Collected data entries
§ §

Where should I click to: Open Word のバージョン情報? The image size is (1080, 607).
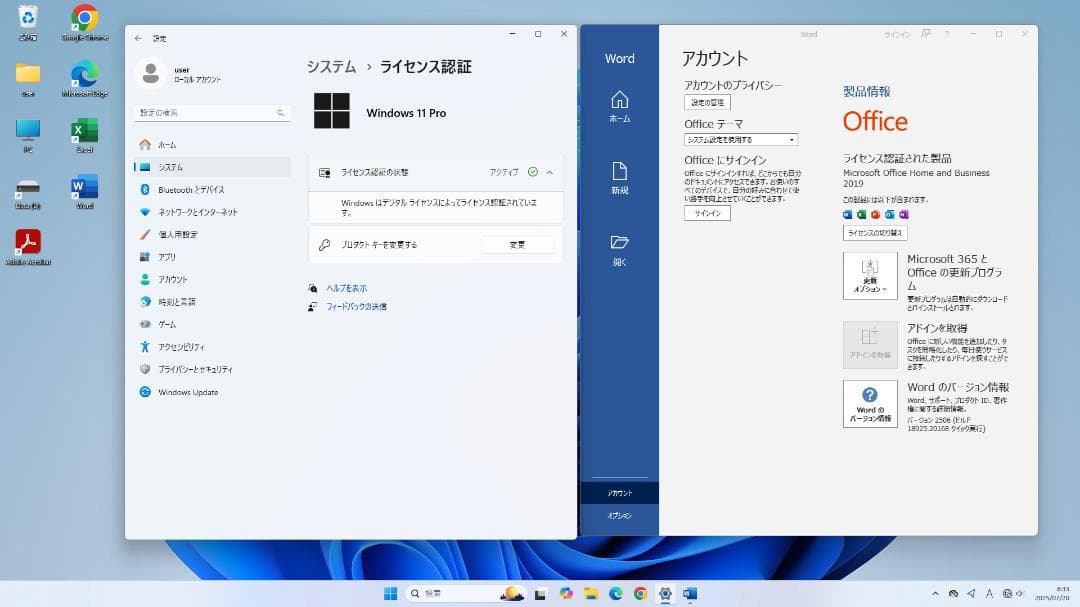tap(869, 404)
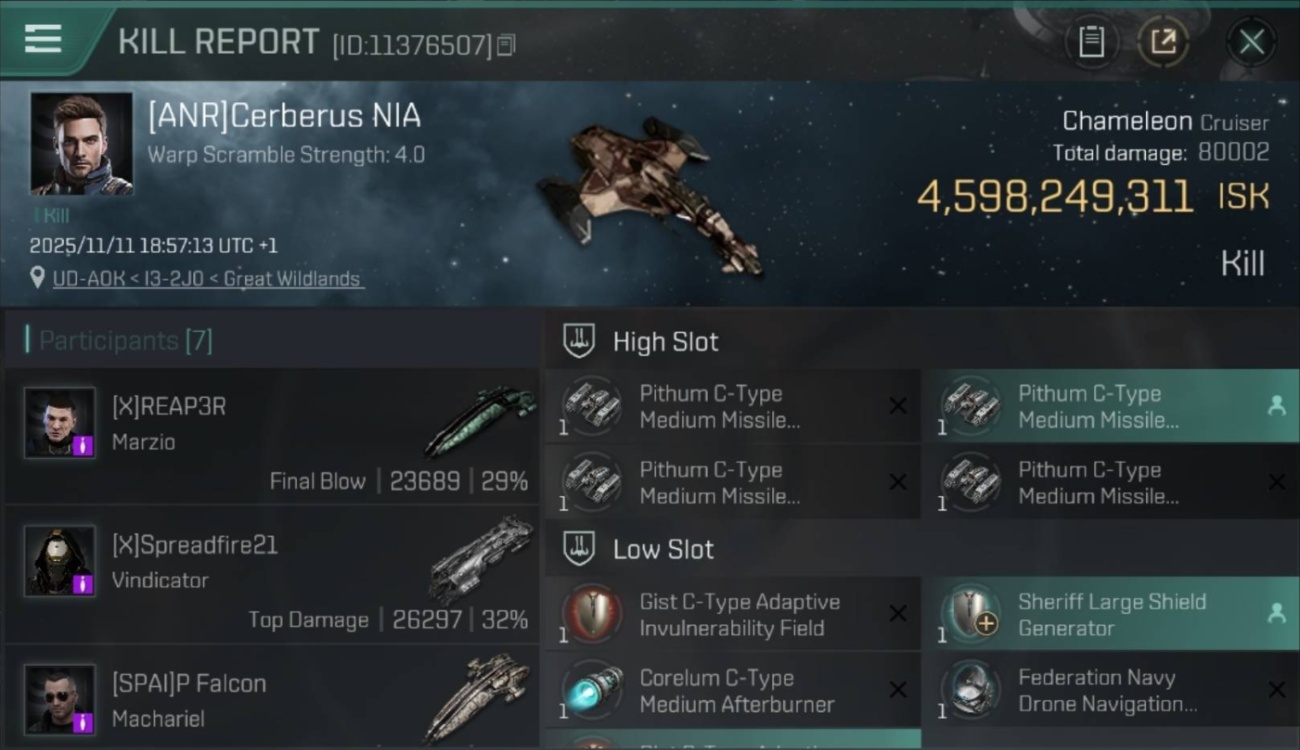Screen dimensions: 1300x750
Task: Open the clipboard fitting icon
Action: pyautogui.click(x=1091, y=42)
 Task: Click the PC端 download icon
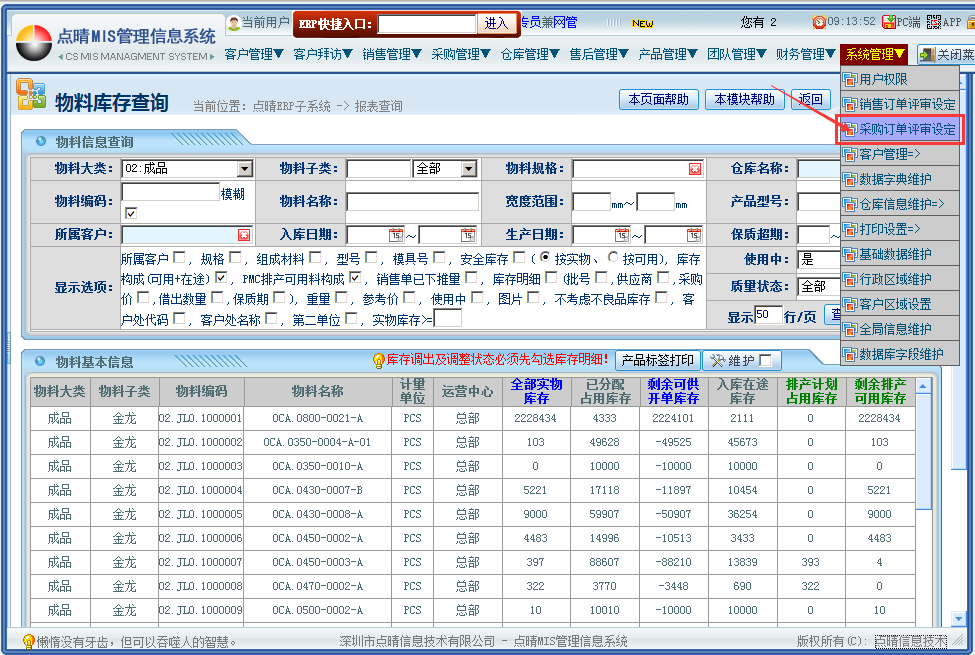click(x=889, y=21)
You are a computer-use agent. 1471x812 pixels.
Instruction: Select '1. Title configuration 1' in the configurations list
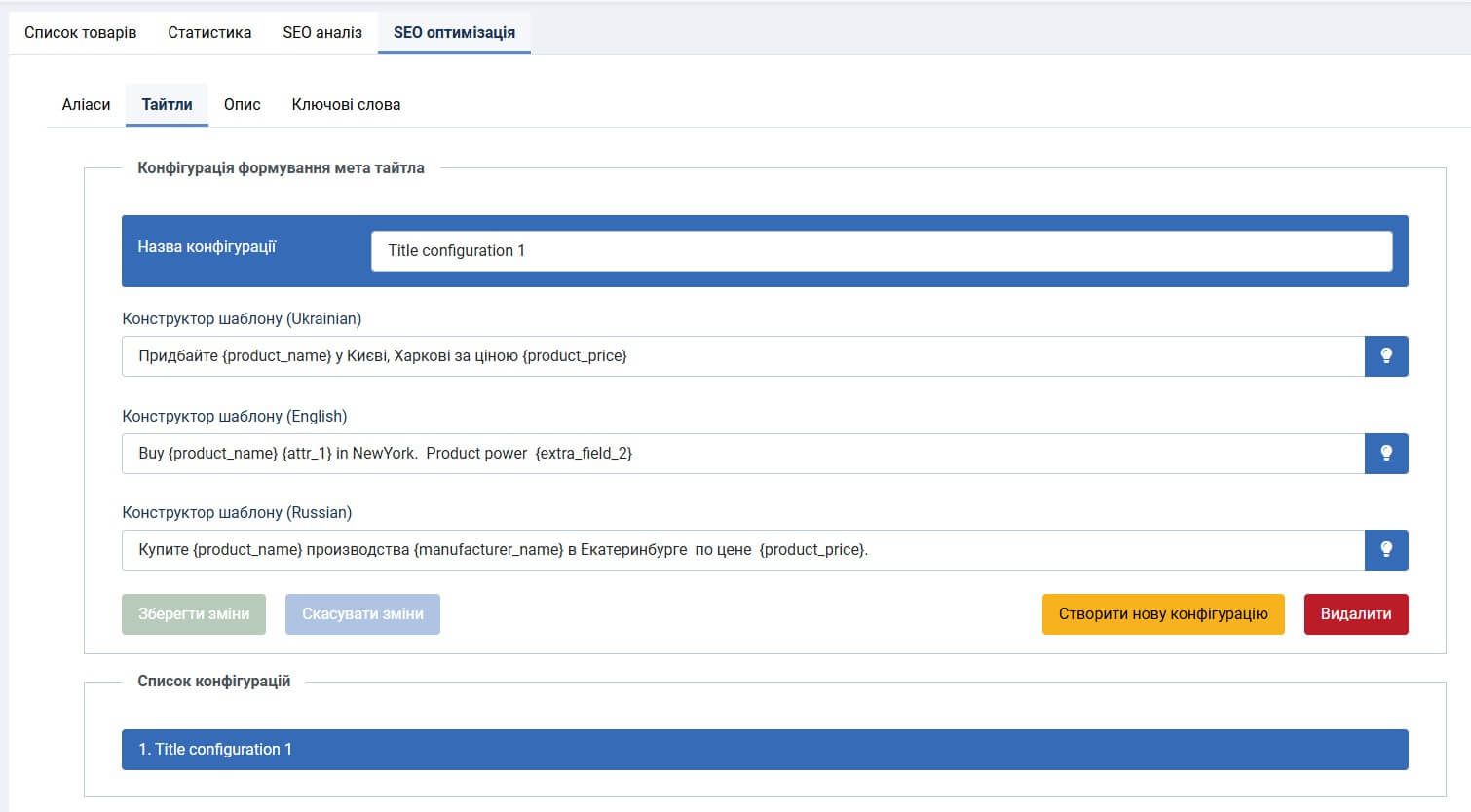click(x=764, y=750)
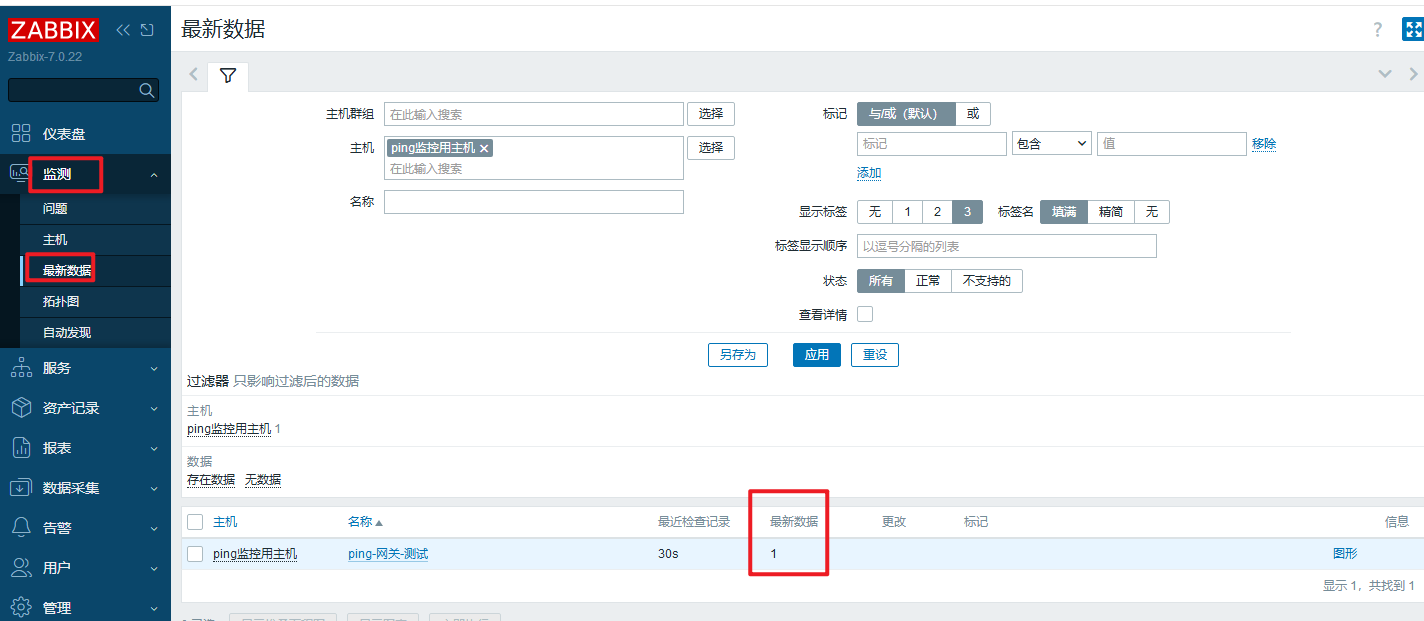Click the sidebar search magnifier icon
Image resolution: width=1424 pixels, height=621 pixels.
point(147,91)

§ §

▸ ACTION ITEM:
Give back word for word the lines from the one containing "Task: Click the PC端 download icon" through the final line of the data above. Pictures are to be left out.

▸ SOLUTION TO THIS TASK:
 Task: Click the PC端 download icon
click(x=889, y=21)
You are a computer-use agent. 1471x812 pixels.
Instruction: Select '1. Title configuration 1' in the configurations list
click(x=764, y=750)
Click the sidebar search magnifier icon
Image resolution: width=1424 pixels, height=621 pixels.
point(147,91)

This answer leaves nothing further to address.